=== Exercise task 1 ===
List every distinct two-letter upper-case letter pair mentioned in the paper on artificial unintelligence.
=== Exercise task 2 ===
From the paper on artificial unintelligence, return the passage starting with "Intelligence tests" and going on through "answer is pq.".
=== Exercise task 3 ===
At which conference was the paper on artificial unintelligence given, and where and when was it held?

Another look at artificial unintelligence

Paper given by John Higgins at the Man and the Media conference held in London in 1989.

The subtitle of my book Language, Learners and Computers (1988) is "Human Intelligence and Artificial Unintelligence". Some people have got the impression from this phrase that I am hostile to Artificial Intelligence. Far from it. I am fascinated by it. The real point I wanted to make was rather that the Artificial Unintelligence of which the computer is so magnificently capable, is something we can and should exploit, in addition to any intelligence we are striving to engineer. Regard unintelligence as a potential asset, not a liability. After all, it has long been the quality that military leaders have most wanted from their foot soldiers; 'Ours not to reason why, ours but to do and die.' Do you want to be guarded by an intelligent sentry, or by one who woodenly demands that everybody approaching the barracks be challenged and searched, no matter how much they look like the commander-in-chief?

Intelligence tests

To try and illustrate one difference between intelligence and unintelligence, I invite you to consider the following test item:

  qp
AB is to dc as SR is to ...        pq
  ut

The correct answer is pq.

The question actually comes from a work assessment test battery published by NFER-Nelson. I don't quite know what it means if you get this and the other reasoning questions in the battery right, but I do find it interesting to think of the processes we go through in finding this answer or indeed one of the other answers. In the first place we have to look at the two pairs of letters in the lead and decide how they are related. Probably you made some kind of formulation like this: I see a consecutive pair of upper case letters, then their two successors in the alphabet in reverse order and in lower case. Next you have to apply this formula to the prompt. Given SR, what are the successors? Either TU, if we are considering a forward alphabet, or QP if we are looking at a reversed alphabet. Now apply the rest of the formula; if TU then the answer would be ut. But wait a minute. Since the SR pair is actually RS reversed, shouldn't the TU pair be unreversed? OK, let's look at the other possibility. If the successors of SR are QP, then we reverse them and get the lower case pq, and that is one of the answers offered. Gotcha!

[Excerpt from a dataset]

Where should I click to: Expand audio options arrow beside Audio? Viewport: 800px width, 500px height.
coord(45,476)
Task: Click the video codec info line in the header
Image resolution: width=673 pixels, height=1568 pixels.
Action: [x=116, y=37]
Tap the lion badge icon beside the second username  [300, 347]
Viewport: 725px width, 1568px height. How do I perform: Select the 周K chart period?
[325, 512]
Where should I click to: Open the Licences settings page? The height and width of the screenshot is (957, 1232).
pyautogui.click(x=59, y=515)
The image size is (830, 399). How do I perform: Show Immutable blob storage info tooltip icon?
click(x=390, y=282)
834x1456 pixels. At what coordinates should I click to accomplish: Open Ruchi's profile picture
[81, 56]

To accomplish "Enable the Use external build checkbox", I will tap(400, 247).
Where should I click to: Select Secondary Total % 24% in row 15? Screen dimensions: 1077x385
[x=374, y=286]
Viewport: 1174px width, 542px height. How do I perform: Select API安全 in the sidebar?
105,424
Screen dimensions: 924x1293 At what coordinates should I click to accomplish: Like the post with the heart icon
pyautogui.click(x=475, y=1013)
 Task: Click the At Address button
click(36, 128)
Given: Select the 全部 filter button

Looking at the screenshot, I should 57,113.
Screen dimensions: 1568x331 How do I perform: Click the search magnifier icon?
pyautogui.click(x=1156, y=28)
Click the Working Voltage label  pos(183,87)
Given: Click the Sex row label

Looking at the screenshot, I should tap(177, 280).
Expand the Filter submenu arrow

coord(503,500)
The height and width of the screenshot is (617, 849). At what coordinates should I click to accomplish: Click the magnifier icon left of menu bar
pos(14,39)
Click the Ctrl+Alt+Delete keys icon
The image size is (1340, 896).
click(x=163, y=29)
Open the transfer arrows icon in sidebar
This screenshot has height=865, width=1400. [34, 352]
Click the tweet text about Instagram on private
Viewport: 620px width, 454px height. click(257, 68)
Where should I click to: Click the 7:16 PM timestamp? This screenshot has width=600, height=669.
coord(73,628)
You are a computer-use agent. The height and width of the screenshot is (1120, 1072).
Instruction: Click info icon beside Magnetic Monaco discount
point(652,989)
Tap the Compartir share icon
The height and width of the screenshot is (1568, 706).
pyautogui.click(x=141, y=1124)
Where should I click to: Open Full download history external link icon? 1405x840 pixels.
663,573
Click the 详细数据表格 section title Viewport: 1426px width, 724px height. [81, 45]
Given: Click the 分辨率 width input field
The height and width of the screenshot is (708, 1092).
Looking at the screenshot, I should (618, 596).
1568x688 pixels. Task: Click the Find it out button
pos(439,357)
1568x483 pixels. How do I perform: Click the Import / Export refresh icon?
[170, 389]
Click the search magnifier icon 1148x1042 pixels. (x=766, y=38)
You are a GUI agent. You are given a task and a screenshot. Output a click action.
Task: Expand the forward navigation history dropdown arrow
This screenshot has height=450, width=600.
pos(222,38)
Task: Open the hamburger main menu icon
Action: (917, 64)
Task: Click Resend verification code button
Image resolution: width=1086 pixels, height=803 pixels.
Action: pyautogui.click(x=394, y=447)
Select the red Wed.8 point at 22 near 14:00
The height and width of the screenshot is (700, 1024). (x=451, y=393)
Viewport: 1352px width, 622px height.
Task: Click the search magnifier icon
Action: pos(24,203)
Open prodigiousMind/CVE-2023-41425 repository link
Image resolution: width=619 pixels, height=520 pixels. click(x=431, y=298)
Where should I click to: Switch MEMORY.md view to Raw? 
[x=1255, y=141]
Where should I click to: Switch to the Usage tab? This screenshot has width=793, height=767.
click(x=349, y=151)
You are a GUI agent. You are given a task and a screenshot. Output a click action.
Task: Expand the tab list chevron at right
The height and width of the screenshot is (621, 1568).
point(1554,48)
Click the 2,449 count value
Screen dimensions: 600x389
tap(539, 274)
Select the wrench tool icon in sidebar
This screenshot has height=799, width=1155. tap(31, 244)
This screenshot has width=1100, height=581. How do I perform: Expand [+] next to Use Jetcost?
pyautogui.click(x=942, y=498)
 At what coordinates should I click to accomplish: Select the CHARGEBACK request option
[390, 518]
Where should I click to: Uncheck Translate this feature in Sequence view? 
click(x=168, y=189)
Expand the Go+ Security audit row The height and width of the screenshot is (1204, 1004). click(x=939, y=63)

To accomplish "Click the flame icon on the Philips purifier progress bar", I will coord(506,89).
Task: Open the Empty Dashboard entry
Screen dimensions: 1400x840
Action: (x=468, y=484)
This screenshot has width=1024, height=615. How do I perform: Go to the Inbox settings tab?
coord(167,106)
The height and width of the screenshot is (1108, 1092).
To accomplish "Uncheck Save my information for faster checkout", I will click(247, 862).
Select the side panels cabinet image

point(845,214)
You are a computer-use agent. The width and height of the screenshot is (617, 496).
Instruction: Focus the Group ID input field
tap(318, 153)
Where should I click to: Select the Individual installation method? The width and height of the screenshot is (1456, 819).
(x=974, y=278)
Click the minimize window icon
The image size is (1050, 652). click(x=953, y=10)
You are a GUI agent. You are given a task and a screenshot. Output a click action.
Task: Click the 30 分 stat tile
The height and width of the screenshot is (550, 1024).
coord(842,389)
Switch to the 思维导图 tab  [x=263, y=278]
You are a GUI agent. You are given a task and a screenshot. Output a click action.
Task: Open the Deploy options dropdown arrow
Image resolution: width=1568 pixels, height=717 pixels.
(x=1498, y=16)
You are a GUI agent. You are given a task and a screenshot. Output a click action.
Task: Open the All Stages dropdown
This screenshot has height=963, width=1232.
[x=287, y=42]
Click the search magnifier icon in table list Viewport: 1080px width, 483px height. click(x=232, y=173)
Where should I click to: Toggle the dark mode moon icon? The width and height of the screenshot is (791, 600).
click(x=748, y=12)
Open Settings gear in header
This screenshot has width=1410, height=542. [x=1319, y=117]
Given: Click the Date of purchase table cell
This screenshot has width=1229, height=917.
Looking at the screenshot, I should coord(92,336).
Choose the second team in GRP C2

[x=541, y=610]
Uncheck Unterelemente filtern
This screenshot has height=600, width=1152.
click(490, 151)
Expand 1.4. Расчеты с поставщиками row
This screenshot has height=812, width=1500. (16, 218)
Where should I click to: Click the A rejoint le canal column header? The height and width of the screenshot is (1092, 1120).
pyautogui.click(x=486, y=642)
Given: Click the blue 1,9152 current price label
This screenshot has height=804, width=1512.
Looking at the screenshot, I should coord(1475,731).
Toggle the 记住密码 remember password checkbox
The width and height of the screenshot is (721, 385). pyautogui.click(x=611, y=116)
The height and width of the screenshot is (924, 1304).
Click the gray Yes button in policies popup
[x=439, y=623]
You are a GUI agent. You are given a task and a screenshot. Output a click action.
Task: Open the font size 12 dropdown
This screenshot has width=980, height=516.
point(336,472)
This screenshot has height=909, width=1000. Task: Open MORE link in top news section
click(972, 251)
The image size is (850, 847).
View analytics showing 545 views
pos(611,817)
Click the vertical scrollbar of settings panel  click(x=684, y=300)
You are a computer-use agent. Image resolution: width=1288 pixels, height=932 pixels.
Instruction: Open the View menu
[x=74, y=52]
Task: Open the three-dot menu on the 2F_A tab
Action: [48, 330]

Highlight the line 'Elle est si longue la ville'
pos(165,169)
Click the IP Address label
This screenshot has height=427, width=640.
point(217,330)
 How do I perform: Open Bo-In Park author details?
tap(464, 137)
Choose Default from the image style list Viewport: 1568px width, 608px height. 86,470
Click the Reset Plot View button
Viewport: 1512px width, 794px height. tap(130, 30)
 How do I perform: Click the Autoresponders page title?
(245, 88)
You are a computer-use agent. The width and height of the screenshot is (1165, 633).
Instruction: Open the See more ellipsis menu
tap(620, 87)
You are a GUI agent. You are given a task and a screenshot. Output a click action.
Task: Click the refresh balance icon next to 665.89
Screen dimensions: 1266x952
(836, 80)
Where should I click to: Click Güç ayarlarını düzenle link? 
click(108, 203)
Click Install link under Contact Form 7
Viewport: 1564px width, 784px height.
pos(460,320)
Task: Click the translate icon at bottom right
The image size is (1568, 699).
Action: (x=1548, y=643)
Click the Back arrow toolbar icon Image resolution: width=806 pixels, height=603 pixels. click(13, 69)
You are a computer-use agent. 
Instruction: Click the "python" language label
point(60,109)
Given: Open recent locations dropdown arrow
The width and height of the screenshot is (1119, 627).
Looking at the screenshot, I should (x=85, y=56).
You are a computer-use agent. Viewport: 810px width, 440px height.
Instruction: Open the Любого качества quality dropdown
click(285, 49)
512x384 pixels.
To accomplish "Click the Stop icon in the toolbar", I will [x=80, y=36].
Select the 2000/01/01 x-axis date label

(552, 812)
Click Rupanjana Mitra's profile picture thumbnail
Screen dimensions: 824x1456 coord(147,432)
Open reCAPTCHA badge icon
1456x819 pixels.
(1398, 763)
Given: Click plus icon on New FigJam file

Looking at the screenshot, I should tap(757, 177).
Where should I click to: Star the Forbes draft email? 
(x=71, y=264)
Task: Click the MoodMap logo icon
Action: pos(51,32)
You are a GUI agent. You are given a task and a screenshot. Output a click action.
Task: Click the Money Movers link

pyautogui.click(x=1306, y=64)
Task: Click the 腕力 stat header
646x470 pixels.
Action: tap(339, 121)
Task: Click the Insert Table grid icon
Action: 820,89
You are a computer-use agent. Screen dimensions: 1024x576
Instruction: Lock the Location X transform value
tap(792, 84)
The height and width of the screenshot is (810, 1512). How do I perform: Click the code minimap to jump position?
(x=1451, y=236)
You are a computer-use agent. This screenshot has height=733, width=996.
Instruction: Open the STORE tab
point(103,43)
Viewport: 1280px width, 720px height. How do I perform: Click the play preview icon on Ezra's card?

=== Problem solution 1 ===
AB, SR, TU, QP, RS

=== Problem solution 2 ===
Intelligence tests

To try and illustrate one difference between intelligence and unintelligence, I invite you to consider the following test item:

  qp
AB is to dc as SR is to ...        pq
  ut

The correct answer is pq.

=== Problem solution 3 ===
The Man and the Media conference, held in London in 1989.